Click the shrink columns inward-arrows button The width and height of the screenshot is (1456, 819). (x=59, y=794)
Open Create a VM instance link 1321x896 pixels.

* * *

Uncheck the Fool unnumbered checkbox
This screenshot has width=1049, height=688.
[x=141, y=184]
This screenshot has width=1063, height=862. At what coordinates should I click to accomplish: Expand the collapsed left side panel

* * *

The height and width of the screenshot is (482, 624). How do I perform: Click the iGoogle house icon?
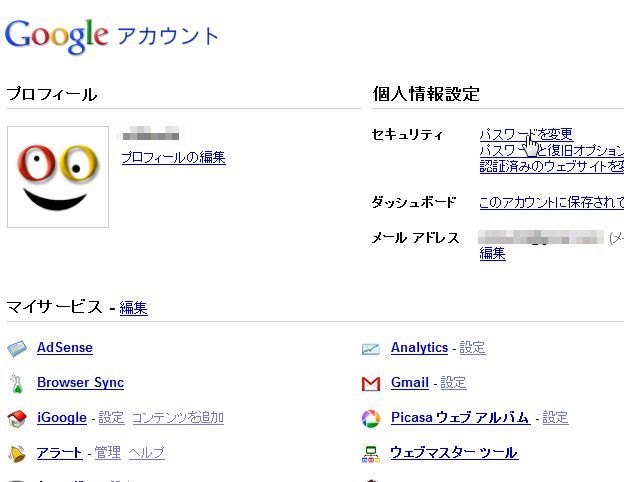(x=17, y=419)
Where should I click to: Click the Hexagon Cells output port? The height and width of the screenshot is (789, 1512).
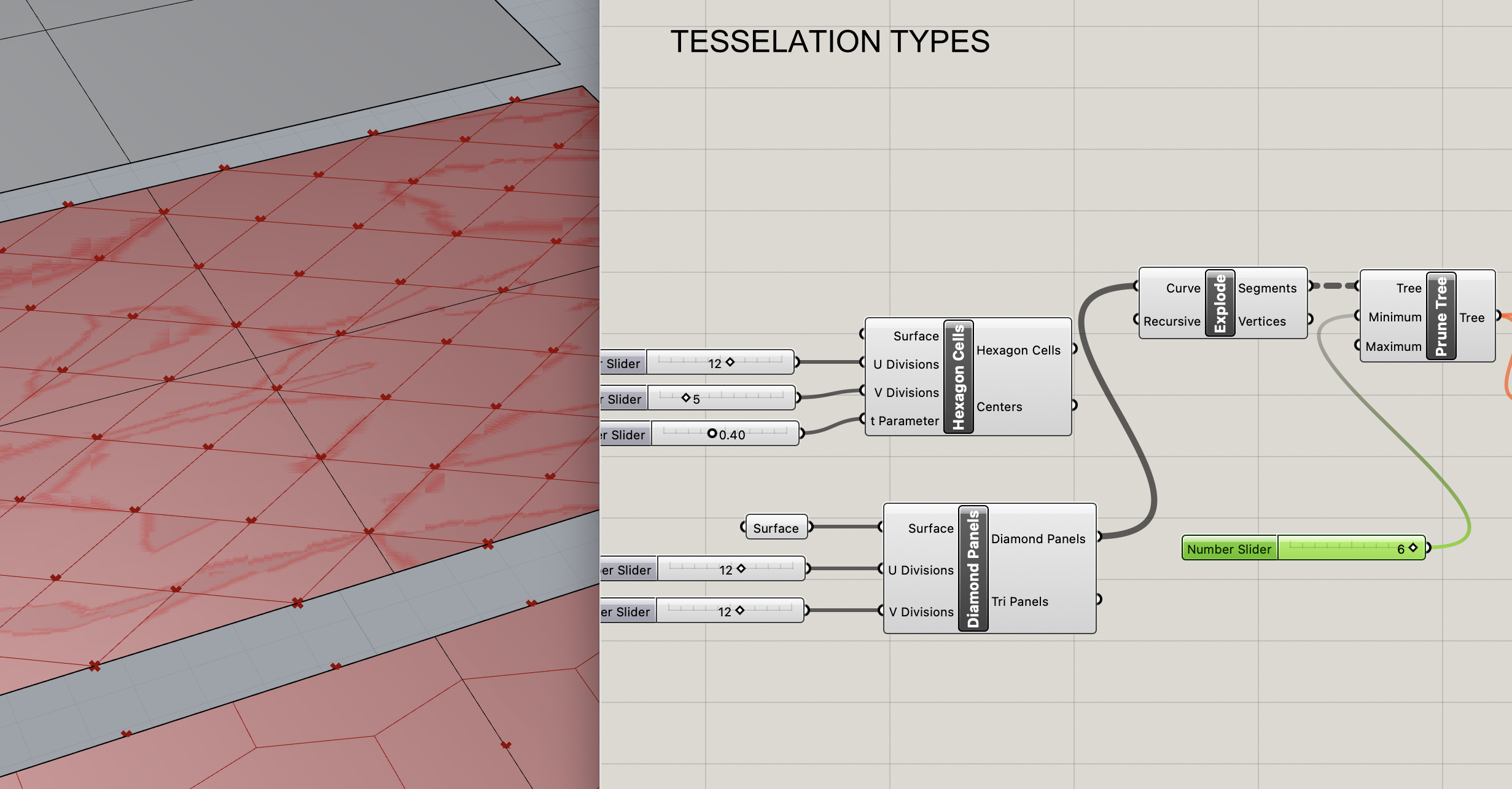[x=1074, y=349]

▸ Exercise
The lines above starting at the one that contains "Uncheck the Fool unnumbered checkbox" and ending at the one that contains "This screenshot has width=1063, height=862." must be transcribed exactly, and no other lines may appear.

▸ Output for this task
Uncheck the Fool unnumbered checkbox
This screenshot has width=1049, height=688.
[x=141, y=184]
This screenshot has width=1063, height=862. At what coordinates should I click to accomplish: Expand the collapsed left side panel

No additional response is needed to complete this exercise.